In some cases, the rules may call for the referee to give a warning rather than assess a technical foul on the first infraction.

===Player and team===
A player foul is any foul, but typically personal and flagrant fouls, by reference to the count of fouls charged against a given player. A team foul is any foul by reference to the count against a given team.

==Bonus situation==

The bonus (or penalty) situation occurs when one team accumulates a requisite number of fouls. When one team has committed the requisite number of fouls, each subsequent foul results in the opposing team's taking free throws regardless of the type of foul committed.

==Coach's challenge==
Beginning in the 2019-20 season, the NBA introduced the "coach's challenge". Teams may only challenge personal foul calls on its own players, and out-of-bounds and goaltending/basket interference calls during the first 46 minutes of the game and first 3 minutes of overtime play. Teams must call a legal timeout to challenge a call, which will be returned if the challenge is successful. When a call is challenged, game officials review instant replay footage to determine whether the call should be overturned. Originally, teams were only allowed one challenge per game regardless of whether the challenge was successful. However, beginning in the 2023-2024 season, teams are allowed one additional challenge if their first challenge is successful.

Starting in the 2021–22 season, coaches in the Euroleague and EuroCup Basketball are given one challenge per game.

On October 1, 2022, FIBA published a revision of its official rules of basketball adding a "head coach challenge". Similar to the NBA and Euroleague, each coach is given one challenge per game.
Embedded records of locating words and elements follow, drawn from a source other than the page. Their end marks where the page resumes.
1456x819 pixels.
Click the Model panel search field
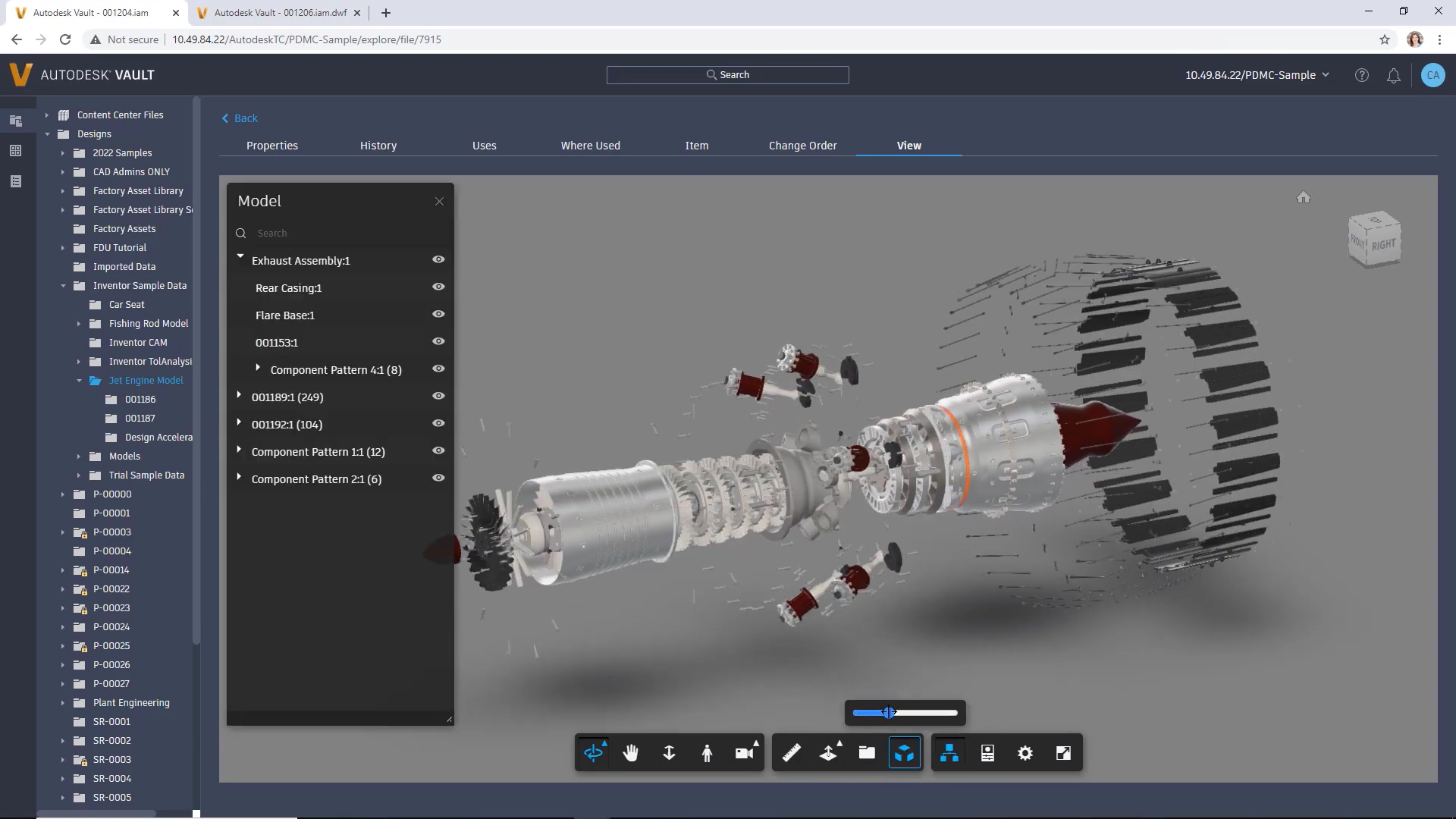coord(341,233)
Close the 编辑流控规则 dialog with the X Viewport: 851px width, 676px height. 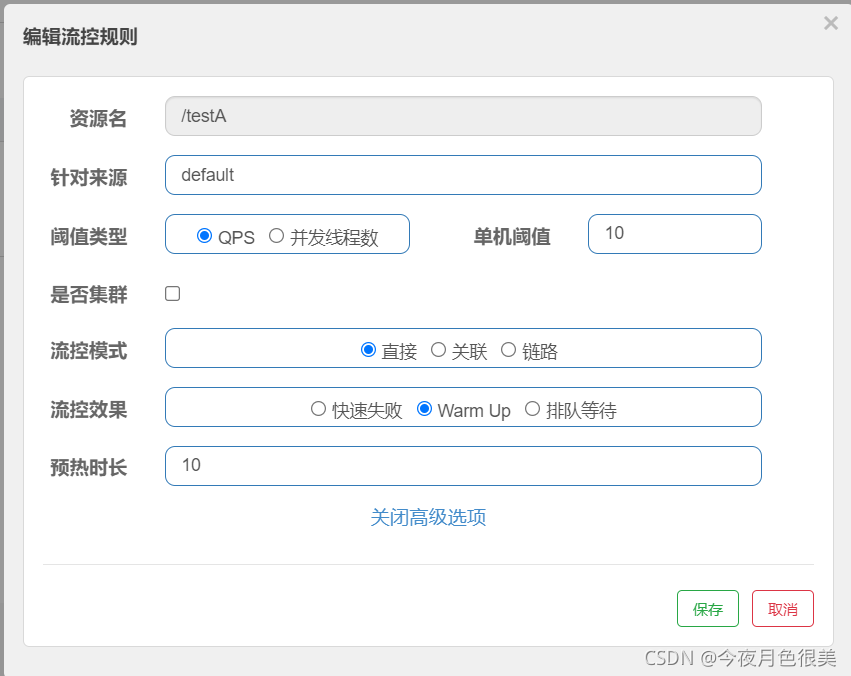830,23
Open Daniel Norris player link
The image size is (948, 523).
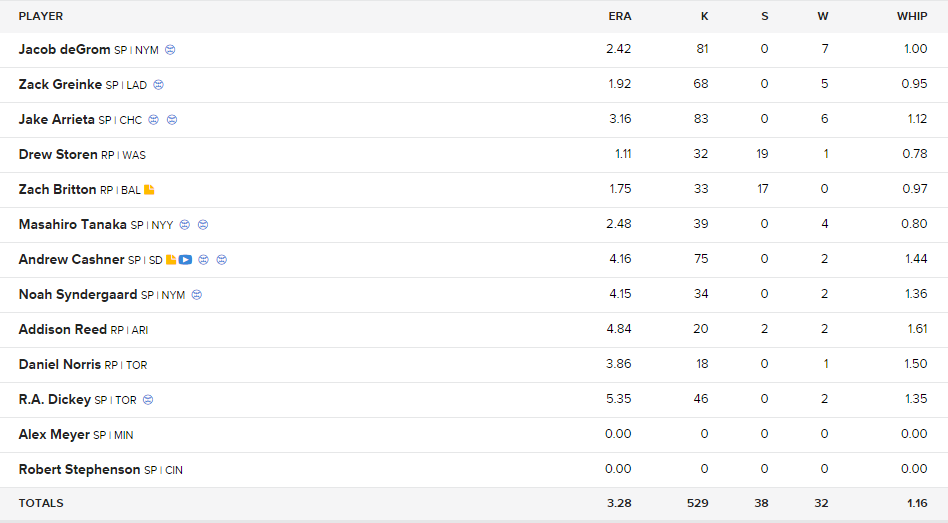(x=60, y=365)
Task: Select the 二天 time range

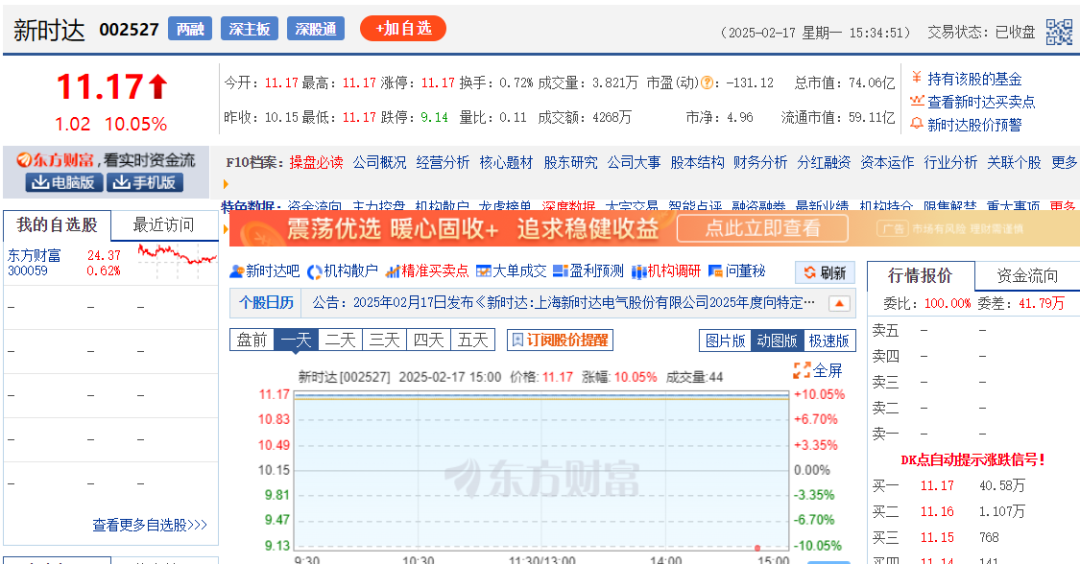Action: [x=340, y=340]
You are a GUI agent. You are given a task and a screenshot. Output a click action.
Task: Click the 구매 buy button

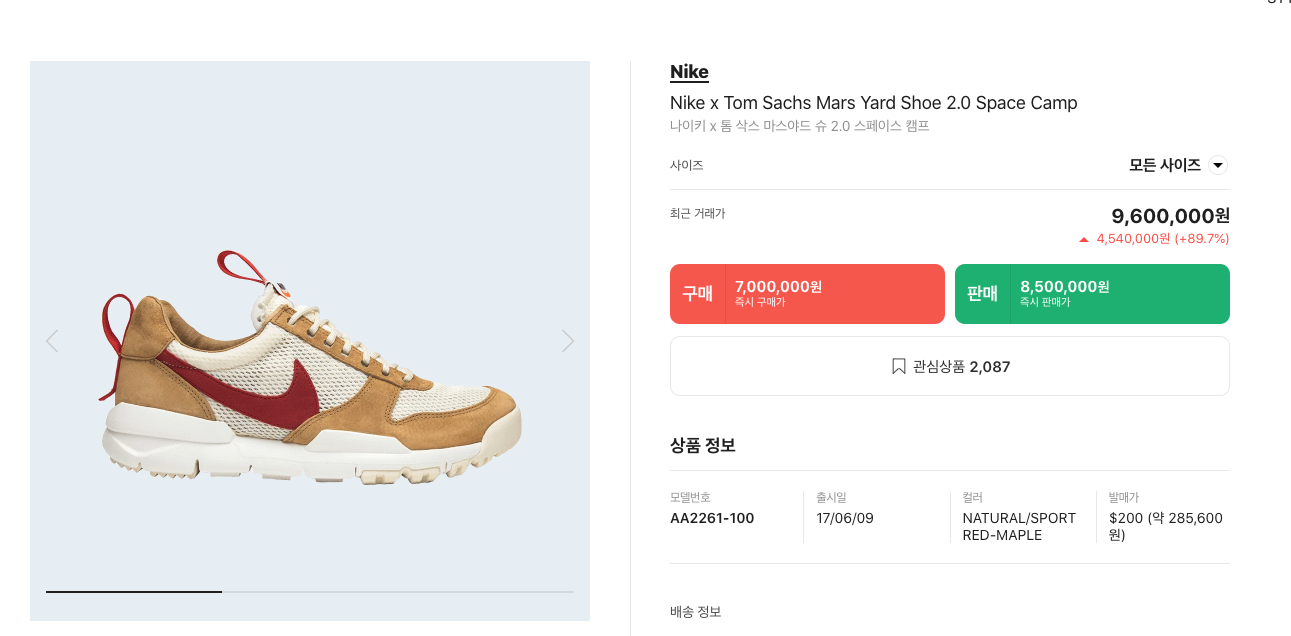pos(807,294)
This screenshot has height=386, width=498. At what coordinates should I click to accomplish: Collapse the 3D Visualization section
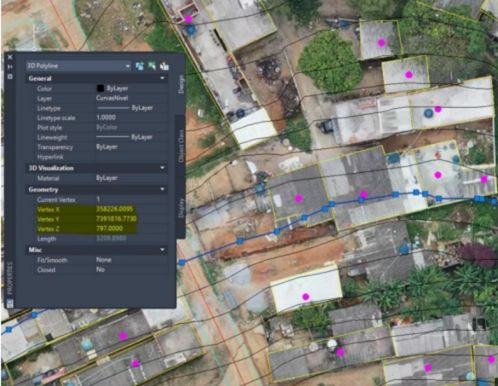tap(162, 168)
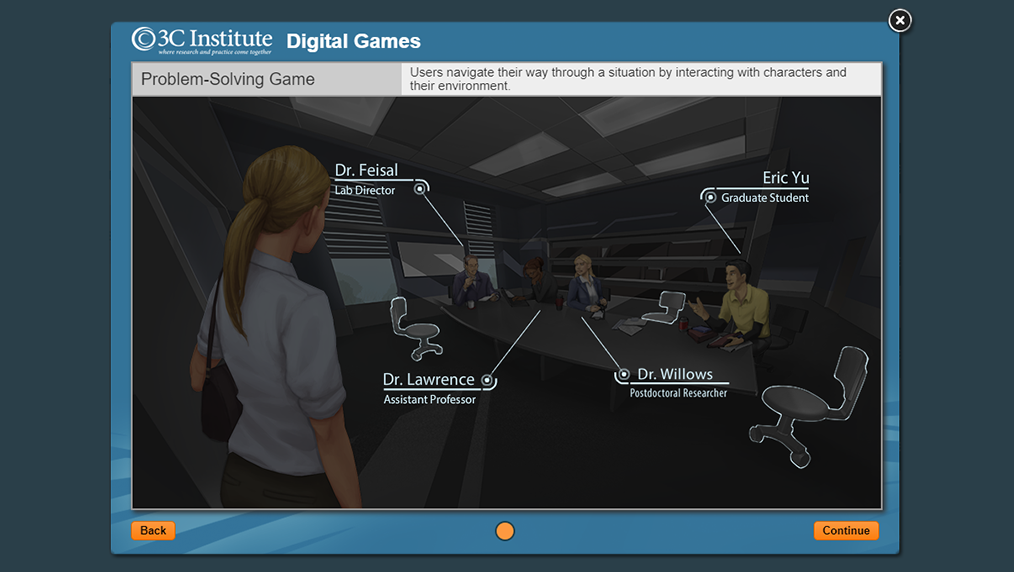Click the Dr. Lawrence hotspot circle
The height and width of the screenshot is (572, 1014).
487,380
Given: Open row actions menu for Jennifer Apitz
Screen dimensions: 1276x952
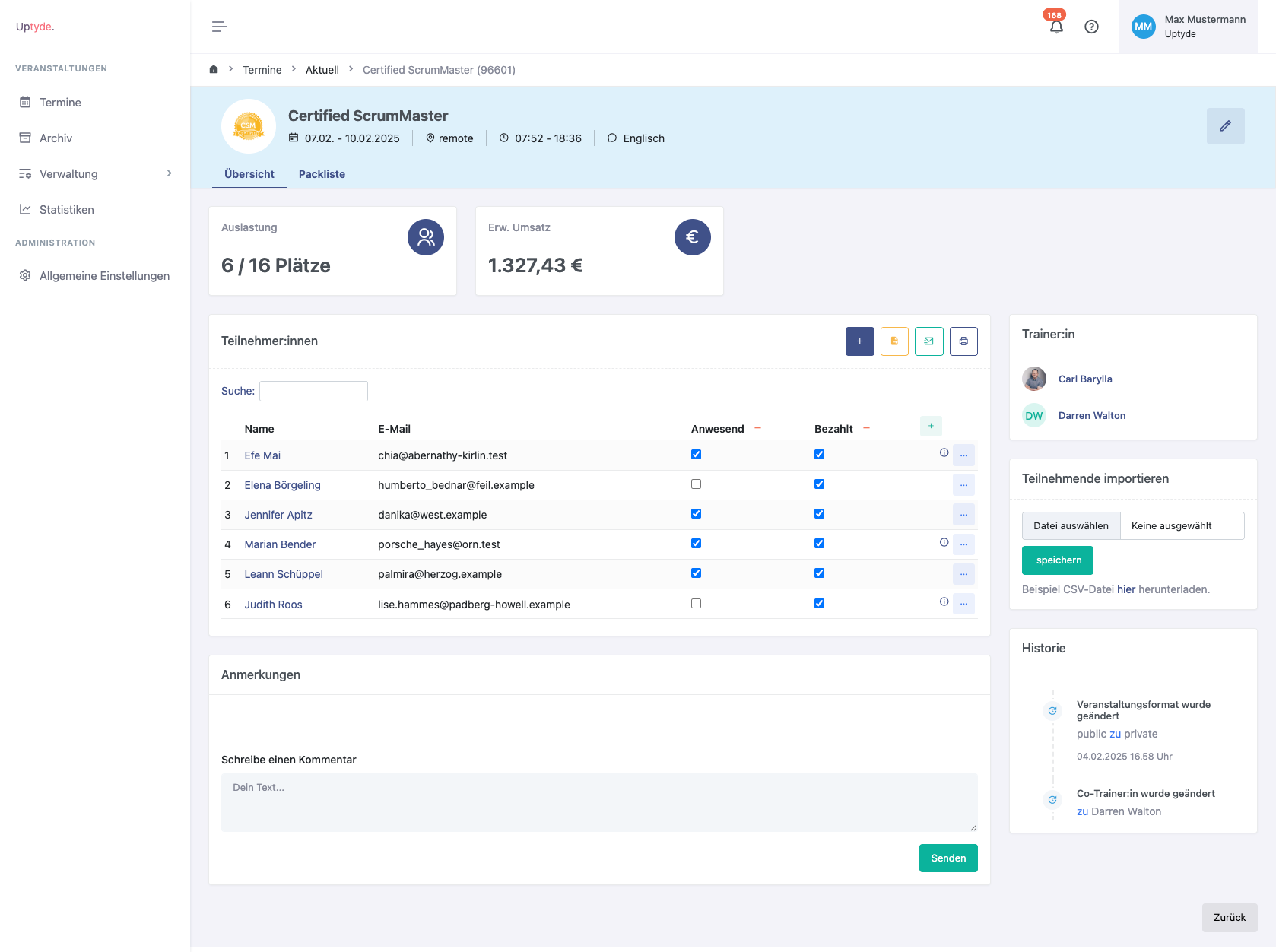Looking at the screenshot, I should (963, 515).
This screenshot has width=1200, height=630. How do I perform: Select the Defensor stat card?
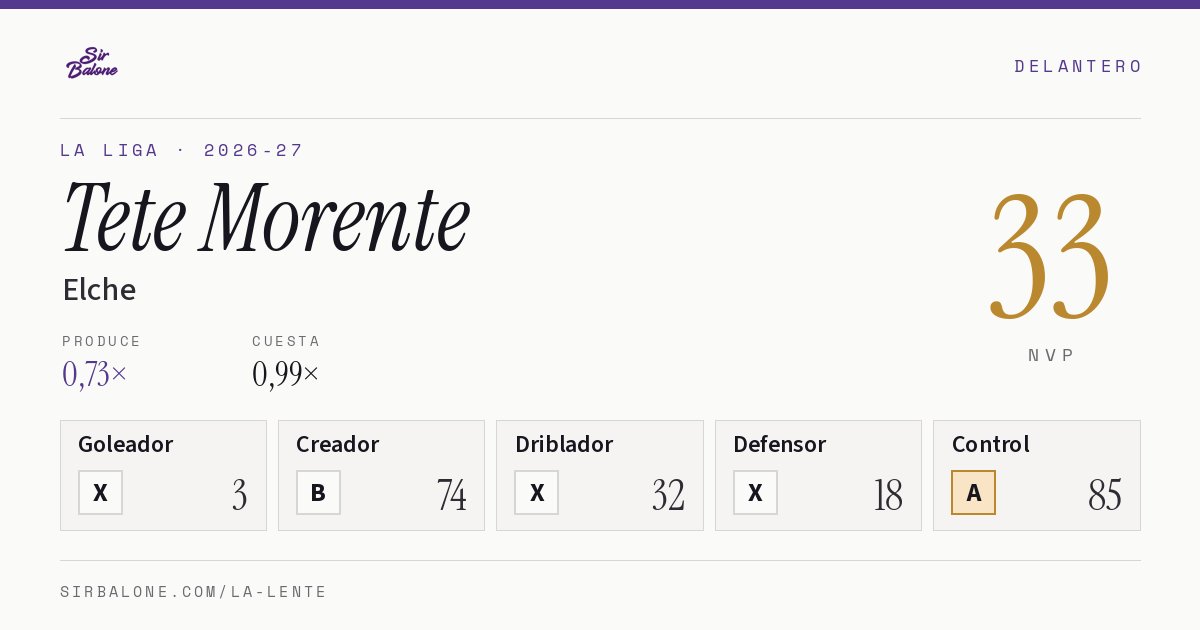pyautogui.click(x=818, y=475)
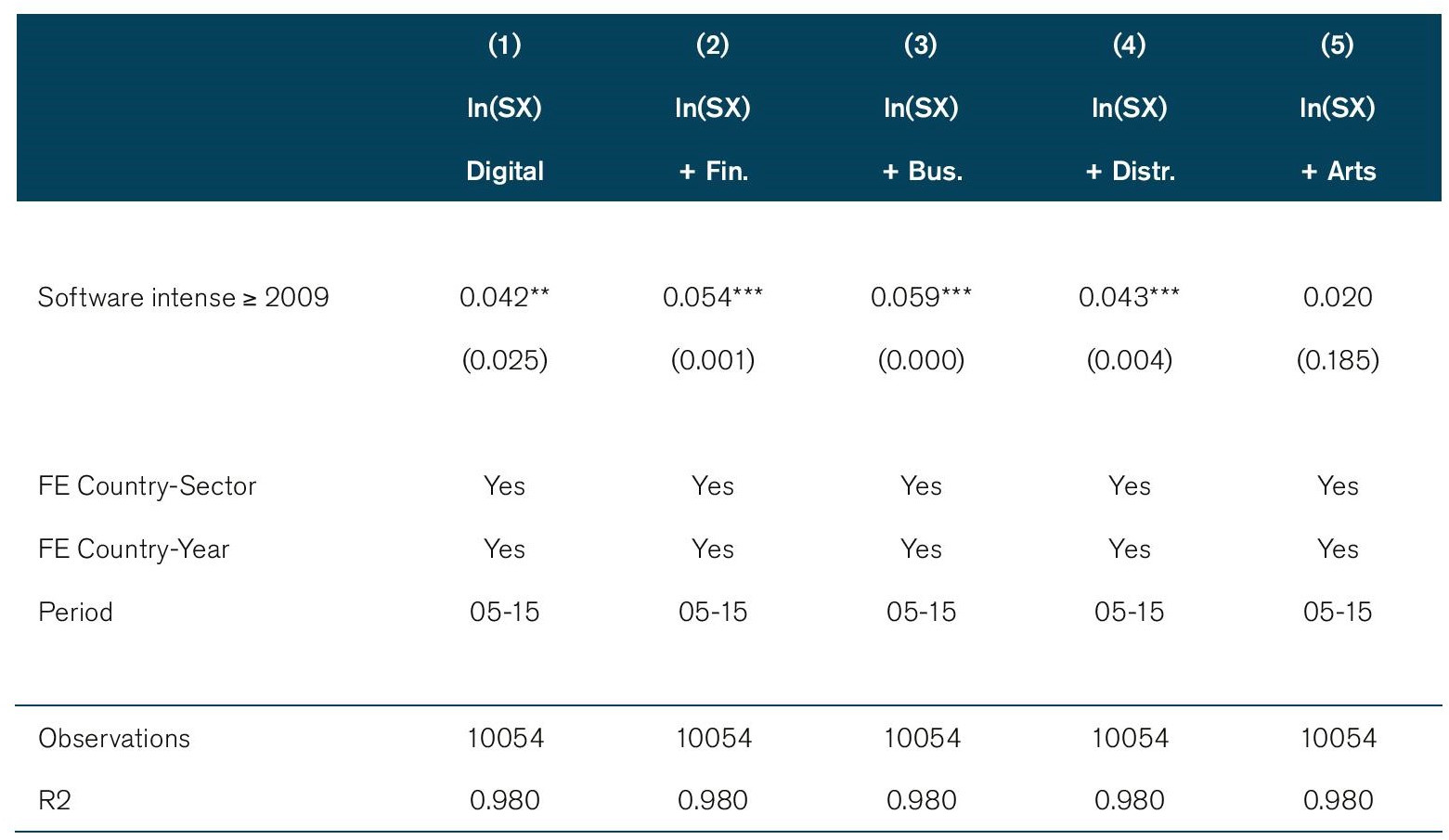Click the 0.020 coefficient in Arts column
The image size is (1449, 840).
[1337, 297]
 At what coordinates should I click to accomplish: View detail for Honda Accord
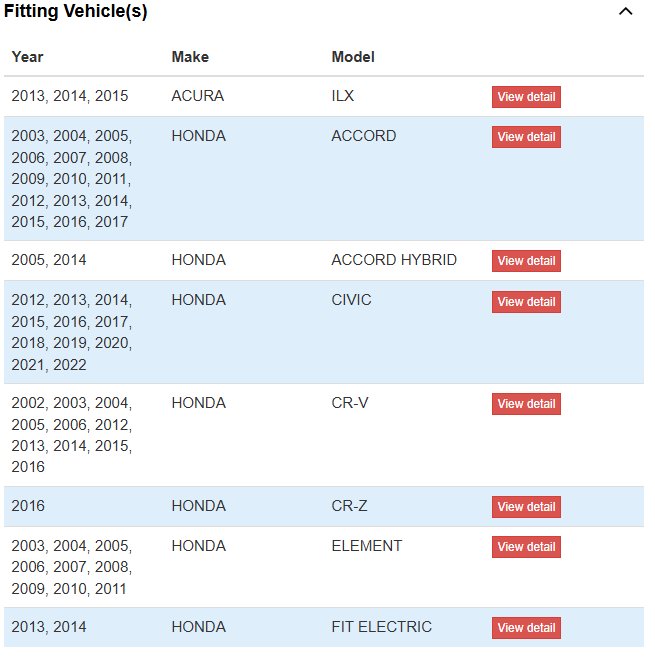[526, 137]
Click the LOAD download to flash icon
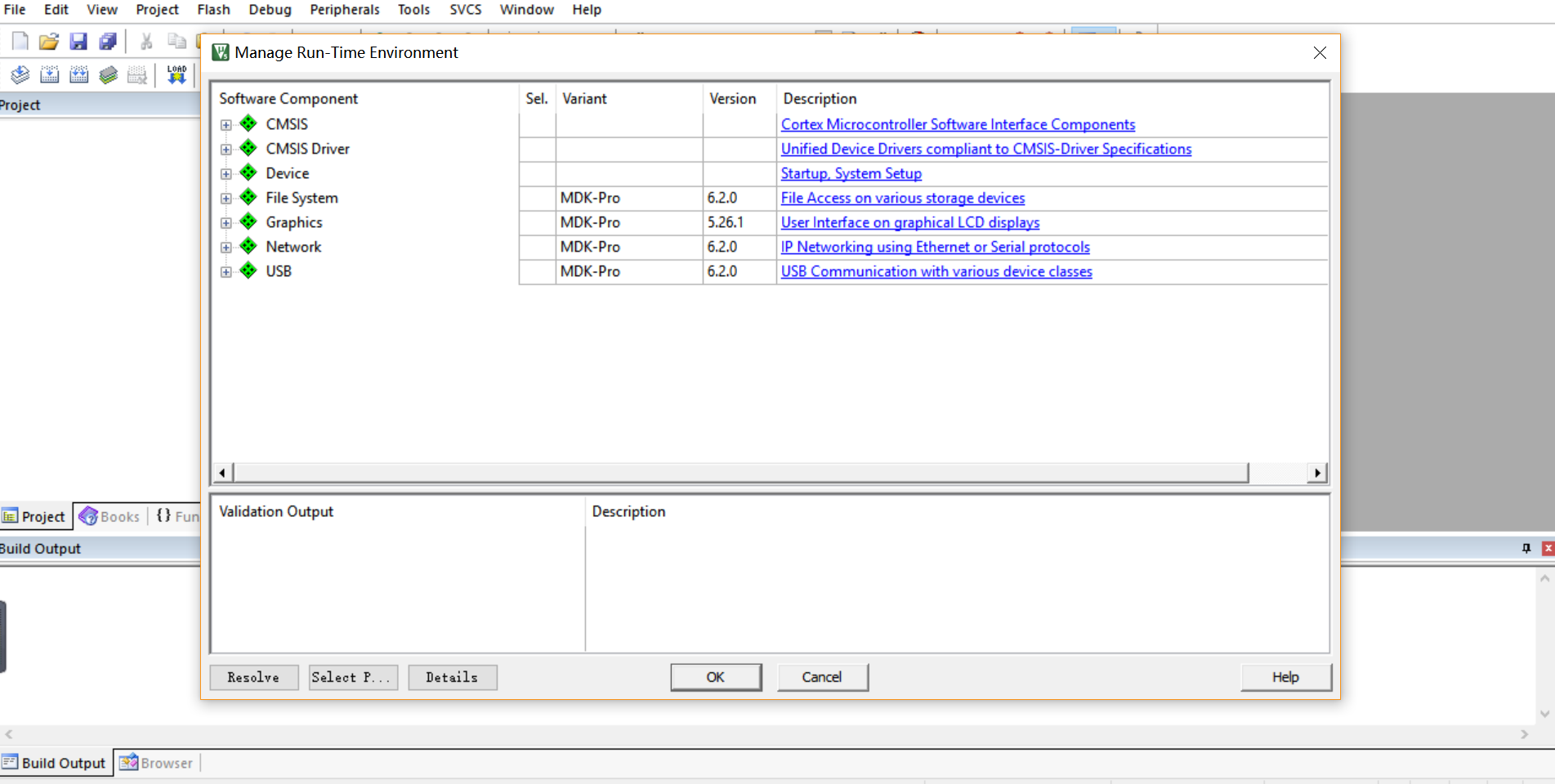Screen dimensions: 1555x784 [x=177, y=75]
The coach's challenge was introduced into NCAA Division I basketball for both men and women in the 2025–26 season. Under NCAA rules, teams may ask for an "appeal" without calling a charged timeout in a number of instances, including whether a made basket counted for two or three points, to determine whether a called foul can be upgraded to a flagrant foul, properly assessing fouls to the correct player, or timing and scoring errors. Women's teams may also appeal out-of-bounds plays, backcourt violations, and fouls in the restricted area. However, men's teams must "challenge" plays in these scenarios and have at least one timeout remaining to initiate a challenge. Successful challenges will result in the timeout being returned and an additional challenge awarded, while unsuccessful challenges will result in the team timeout being charged and challenge privileges forfeited for the remainder of the game. The on-court officials retain the right to review made baskets, out-of-bounds plays, and timing discrepancies during the last two minutes of the 2nd half (for men) or 4th quarter (for women) and during all overtime periods.